Exercise materials:
----

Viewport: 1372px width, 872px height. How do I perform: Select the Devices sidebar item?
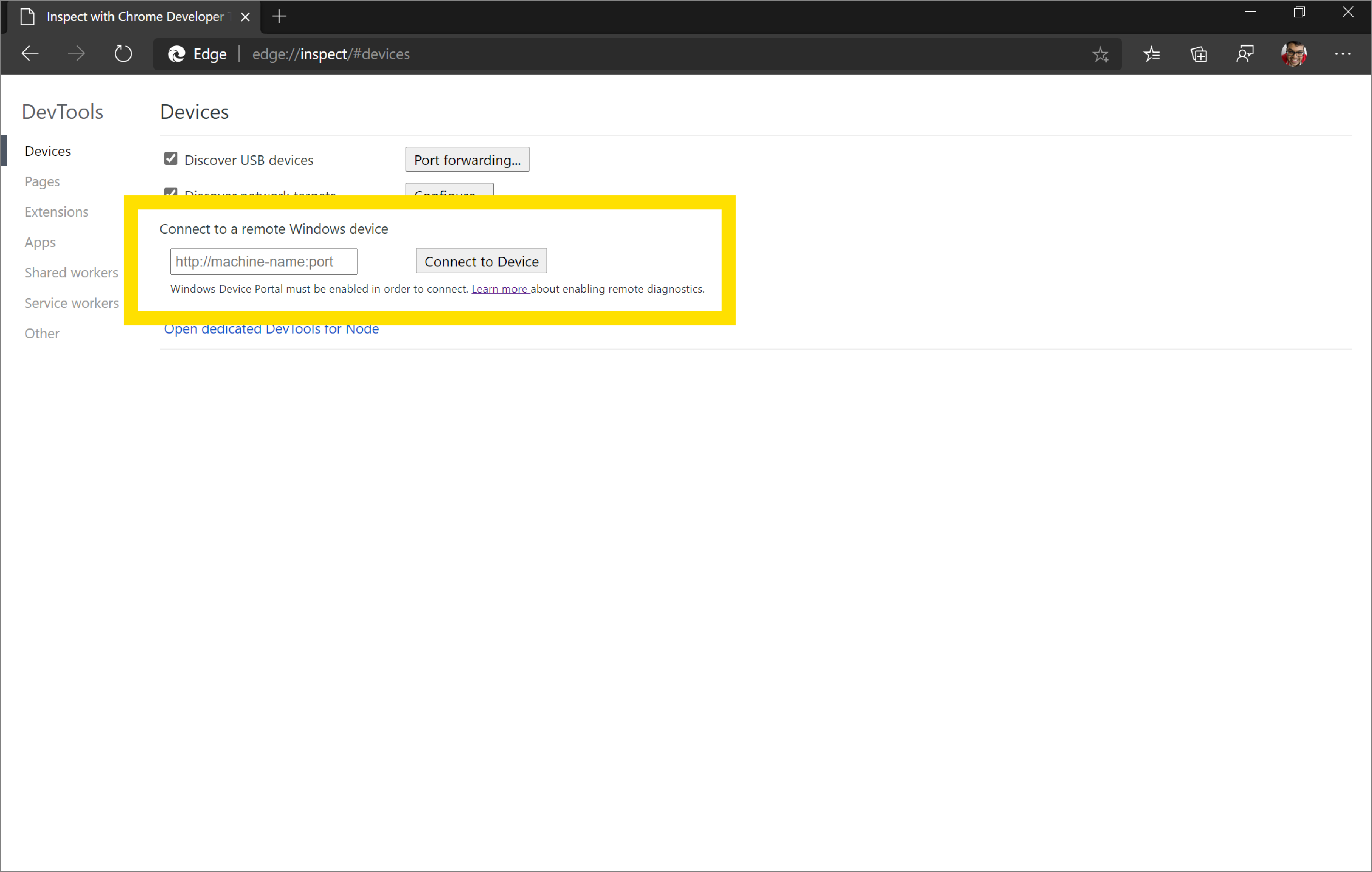coord(48,151)
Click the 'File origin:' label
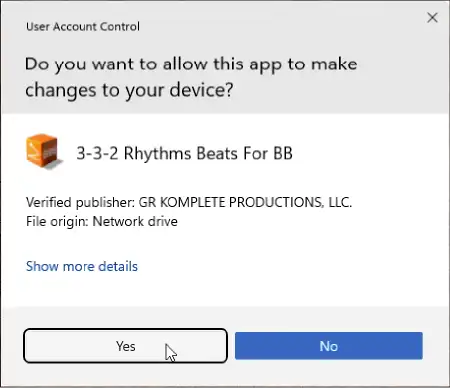The height and width of the screenshot is (388, 450). pos(57,222)
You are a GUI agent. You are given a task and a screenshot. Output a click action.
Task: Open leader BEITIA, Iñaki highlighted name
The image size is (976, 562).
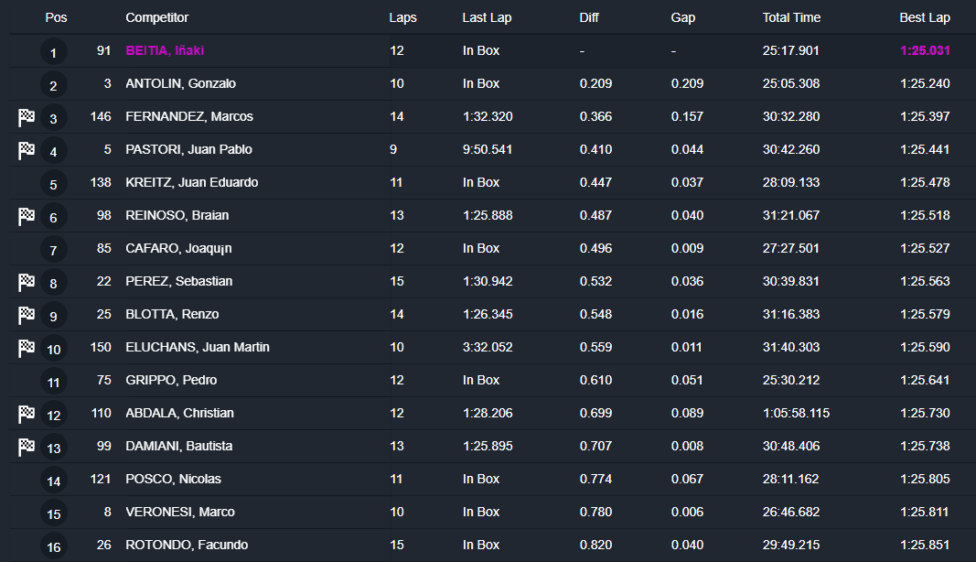pos(165,50)
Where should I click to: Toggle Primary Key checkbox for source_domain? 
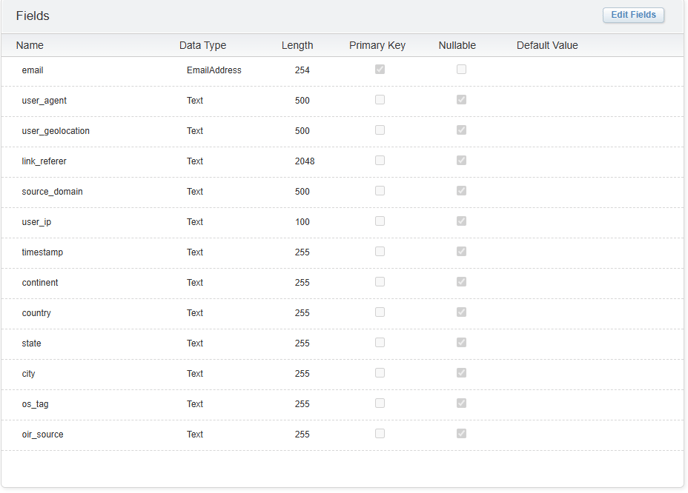(x=380, y=191)
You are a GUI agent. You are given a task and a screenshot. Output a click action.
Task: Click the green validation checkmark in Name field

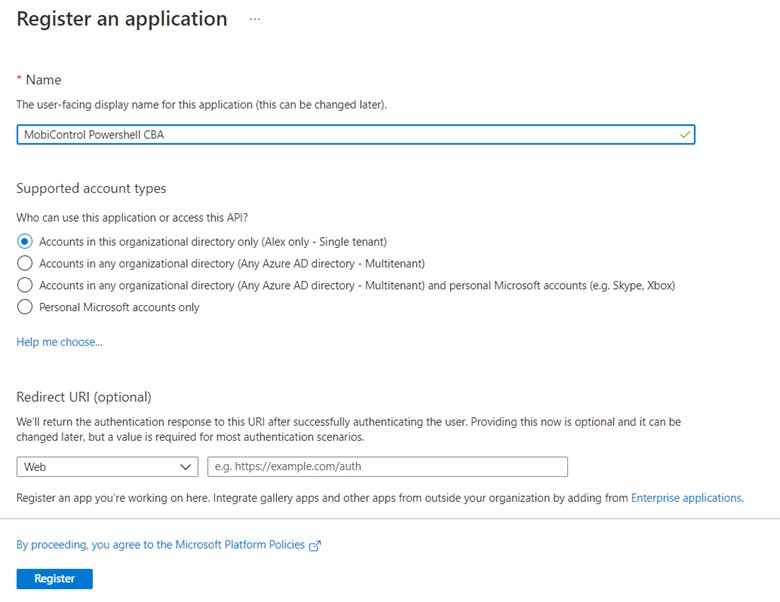684,135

----

Task: Take the line containing "Click the 'File origin:' label" and every line after it up to the end of the data, and write them out exactly, without the pictures.

Written reply:
Click the 'File origin:' label
The height and width of the screenshot is (388, 450). pos(57,222)
You are a GUI agent. You are given a task and a screenshot. Output a click action.
Task: Open leader BEITIA, Iñaki highlighted name
The image size is (976, 562).
pos(165,50)
Where should I click to: Toggle Primary Key checkbox for source_domain? 
(x=380, y=191)
You are a GUI agent. You are given a task and a screenshot. Output a click action.
Task: Click the green validation checkmark in Name field

684,135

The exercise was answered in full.